Text:
━━━━━━━━━━━━━━━━
Laudatory reviews were published. 
A treasure hunt, that’s what it is.
For fun, I sift through archives of the Minnesota Historical Society. Some days, nothing golden shows up. 
Other days, bonanza!

One of my best finds was the 1927 diary of a St. Paul girl. Her name was Coco Irvine, and she turned 13 that January. 
Her one-year diary made it clear she was smart, funny, adventurous and prone to getting into trouble. Lots of trouble.

Such as:
Helping herself to her older sister’s car and crashing into her mother’s…. Repeatedly bouncing a basketball against a school wall and “accidentally” setting off the fire alarm…. Going gaga over boys…. Telling a dirty joke at the family dinner table.

You get the idea.
Yet Coco rarely accepted responsibility for her actions. Hence, the title of the resulting book, “Through No Fault of My Own,” her frequent disclaimer.
I was giggling as I read the diary, but I was in the Historical Society’s somber library so I tried to contain myself. “This has got to be published,” I thought.
At the time of “discovery,” I was working on a book about childhood in Minnesota, from the 1830s on. I was searching for stories written by kids and for reminiscences of childhood, plus fun old photographs. Coco was perfect for it.

Pieces of Coco’s diary made it into my book, “Wishing for a Snow Day: Growing Up in Minnesota” (published in 2010 by the Minnesota Historical Society Press, paperback, more than 200 photos, $29.95). But I could just envision Coco’s diary as a little book, with every word of the diary and pictures of this charming kid. Who was she? She seemed to be from a rich family; was she? What happened to her in adulthood?

Turns out you may have been in the house where Coco was raised. It’s on glorious Summit Avenue in St. Paul -- and it is now the Minnesota Governor’s Residence. Their father was a wealthy lumber baron, and the 20-room mansion features remarkable woods from around the world. In 1965, Coco and her younger sister, Olivia Irvine Dodge, donated the family home to the state.
━━━━━━━━━━━━━━━━
Work instructions:
**1)** Answer these about the Coco Irvine article, one per line:
(a) In what year did Coco Irvine keep her diary?
(b) What is the title of the book made from the diary?
(c) In what year did Coco and her younger sister donate the family home to the state?
**2)** Retype everything in the Coco Irvine article from "For fun, I sift" down to "13 that January.".
**3)** Extend the article about Coco Irvine's diary, picking up right after its final sentence.

Provided material:
━━━━━━━━━━━━━━━━
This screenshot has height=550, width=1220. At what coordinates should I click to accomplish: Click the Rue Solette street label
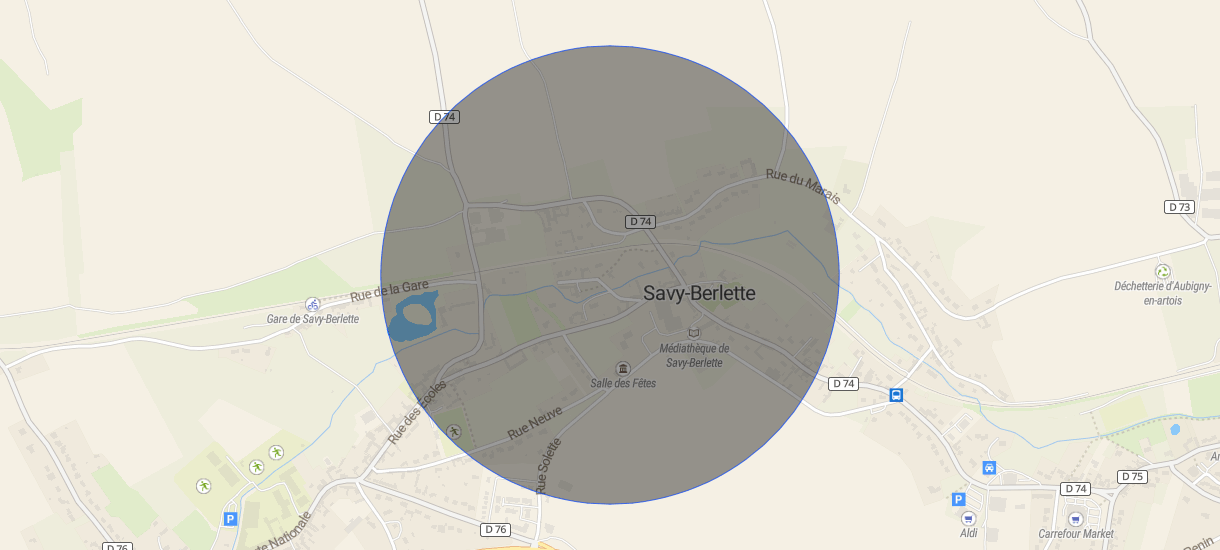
━━━━━━━━━━━━━━━━
Expected results:
**1)**
(a) 1927
(b) "Through No Fault of My Own"
(c) 1965

**2)**
For fun, I sift through archives of the Minnesota Historical Society. Some days, nothing golden shows up. 
Other days, bonanza!

One of my best finds was the 1927 diary of a St. Paul girl. Her name was Coco Irvine, and she turned 13 that January.

**3)**
Yikes. This story was getting better and better. I needed more.

Coco died in 1975 at the age of 61, I learned. Her sister was living. Olivia Dodge welcomed me to her West St. Paul mansion. She told me all about Coco. Later I got to meet Coco’s only child, her gracious daughter, Vicki Ford.

From them, I learned about Coco’s later life – her marriage to the man of her dreams, his early death, her kidnapping, her fears, her achievements. For a self-confident kid, Coco’s adulthood didn’t turn out as I expected. (For details, you MUST read the book’s afterword. I don’t want to spoil the surprises.)

The University of Minnesota Press – specifically, Todd Orjala, the senior acquisitions editor -- swept it up. He had me write the forward and afterword, collect photos and put the whole thing into context.

Meanwhile, the History Theatre -- specifically Ron Peluso, artistic director -- in downtown St. Paul also loved Coco. He and playwright Bob Beverage wrote a play, “Coco’s Diary,” based closely on the diary. It opened March 3, 2012. The theatre plans to stage it again sometime.

Laudatory reviews were published. 

Seems everybody loves Coco. Publishers Weekly gave her diary an extraordinary starred review.

So the 1927 story of this 13-year-old girl will be heard, for years to come. 
She should inspire kids to creatively misbehave – and write about it!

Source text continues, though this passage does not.